■ What to work on: From the Xiaomi-Robotics-0 usage guide below, extract the passage starting at "Model weights are" and ending at "model (general purpose)", reproducing it verbatim.

■ Selection:
◆ ◆ ◆ ◆ ◆

Model weights are available on HuggingFace at XiaomiRobotics/Xiaomi-Robotics-0. Multiple checkpoints are available depending on your use case:

from transformers import AutoModel, AutoProcessor

# Load base model (general purpose)
model = AutoModel.from_pretrained(
    "XiaomiRobotics/Xiaomi-Robotics-0",
    trust_remote_code=True,
    attn_implementation="flash_attention_2",
    torch_dtype=torch.bfloat16,
).cuda().eval()

processor = AutoProcessor.from_pretrained(
    "XiaomiRobotics/Xiaomi-Robotics-0",
    trust_remote_code=True,
)

For LIBERO benchmark evaluation, use the fine-tuned checkpoint:

# LIBERO-specific checkpoint
model = AutoModel.from_pretrained(
    "XiaomiRobotics/Xiaomi-Robotics-0-LIBERO",
    trust_remote_code=True,
    attn_implementation="flash_attention_2",
    torch_dtype=torch.bfloat16,
).cuda().eval()

Running Inference

import torch
from transformers import AutoModel, AutoProcessor
from PIL import Image

# Initialize model and processor
model = AutoModel.from_pretrained(
    "XiaomiRobotics/Xiaomi-Robotics-0",
    trust_remote_code=True,
    attn_implementation="flash_attention_2",
    torch_dtype=torch.bfloat16,
).cuda().eval()

processor = AutoProcessor.from_pretrained(
    "XiaomiRobotics/Xiaomi-Robotics-0",
    trust_remote_code=True,
)

# Prepare inputs
wrist_image = Image.open("wrist_cam.jpg")   # Wrist-mounted camera
front_image = Image.open("front_cam.jpg")   # Front overview camera

images = [wrist_image, front_image]
instruction = "Pick up the red box and place it in the right tray"

# Proprioceptive state: joint angles, end-effector position, etc.
proprio_state = torch.zeros(1, 7).cuda()  # Replace with real robot state

# Get action mask for your robot type
action_mask = processor.get_action_mask(robot_type="widowx")  # or "google_robot"

# Process inputs
inputs = processor(
    images=images,
    text=instruction,
    return_tensors="pt",
).to("cuda", dtype=torch.bfloat16)

# Inference — generate action chunk
with torch.inference_mode():
    actions = model.generate_actions(
        **inputs,
        proprio_state=proprio_state,
        action_mask=action_mask,
        num_diffusion_steps=5,  # 5 steps sufficient with flow matching
        seed=42,
    )

# actions shape: [1, T, action_dim]
# T = action chunk length (typically 16-32 steps)
# action_dim = action dimensions (7 for WidowX: 6 DoF + gripper)
print(f"Generated {actions.shape[1]} action steps")
print(f"First action: {actions[0, 0].cpu().numpy()}")

Tips for Faster Inference

# Use torch.compile for ~20% additional speedup
model = torch.compile(model, mode="reduce-overhead")

◆ ◆ ◆ ◆ ◆

■ Data section:
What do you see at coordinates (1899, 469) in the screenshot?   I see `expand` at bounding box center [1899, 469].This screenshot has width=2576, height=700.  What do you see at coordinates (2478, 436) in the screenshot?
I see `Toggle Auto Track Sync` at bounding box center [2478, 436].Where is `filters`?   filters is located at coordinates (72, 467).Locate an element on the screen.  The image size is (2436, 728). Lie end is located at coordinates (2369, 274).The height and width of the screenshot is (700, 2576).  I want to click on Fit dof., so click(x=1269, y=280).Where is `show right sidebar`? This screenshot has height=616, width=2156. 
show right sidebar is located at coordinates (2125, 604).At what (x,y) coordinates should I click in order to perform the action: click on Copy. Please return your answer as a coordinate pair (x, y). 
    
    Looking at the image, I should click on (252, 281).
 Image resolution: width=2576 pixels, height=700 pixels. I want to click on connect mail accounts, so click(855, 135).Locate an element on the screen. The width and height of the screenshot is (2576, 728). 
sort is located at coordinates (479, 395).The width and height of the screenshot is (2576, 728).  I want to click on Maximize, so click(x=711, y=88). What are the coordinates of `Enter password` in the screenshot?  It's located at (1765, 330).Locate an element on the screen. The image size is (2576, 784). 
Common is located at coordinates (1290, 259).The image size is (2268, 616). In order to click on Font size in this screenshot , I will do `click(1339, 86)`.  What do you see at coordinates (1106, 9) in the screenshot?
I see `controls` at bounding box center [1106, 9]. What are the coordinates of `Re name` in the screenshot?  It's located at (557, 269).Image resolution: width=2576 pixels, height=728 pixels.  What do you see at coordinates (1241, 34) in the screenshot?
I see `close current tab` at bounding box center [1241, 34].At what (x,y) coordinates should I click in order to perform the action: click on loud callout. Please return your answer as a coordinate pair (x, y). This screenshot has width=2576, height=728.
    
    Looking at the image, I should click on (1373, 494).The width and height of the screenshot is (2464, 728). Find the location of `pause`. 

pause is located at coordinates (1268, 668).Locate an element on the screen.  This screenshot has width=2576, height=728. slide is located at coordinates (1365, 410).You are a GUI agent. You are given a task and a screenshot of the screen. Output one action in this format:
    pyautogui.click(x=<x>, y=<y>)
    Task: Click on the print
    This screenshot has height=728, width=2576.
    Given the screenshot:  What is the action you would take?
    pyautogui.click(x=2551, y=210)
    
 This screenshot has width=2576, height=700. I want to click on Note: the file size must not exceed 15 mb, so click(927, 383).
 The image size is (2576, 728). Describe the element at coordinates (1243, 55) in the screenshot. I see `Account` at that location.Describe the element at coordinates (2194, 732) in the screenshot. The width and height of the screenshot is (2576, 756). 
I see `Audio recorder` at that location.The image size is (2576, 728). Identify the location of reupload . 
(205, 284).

◆ ◆ ◆ ◆ ◆

■ Result for this task:
Model weights are available on HuggingFace at XiaomiRobotics/Xiaomi-Robotics-0. Multiple checkpoints are available depending on your use case:

from transformers import AutoModel, AutoProcessor

# Load base model (general purpose)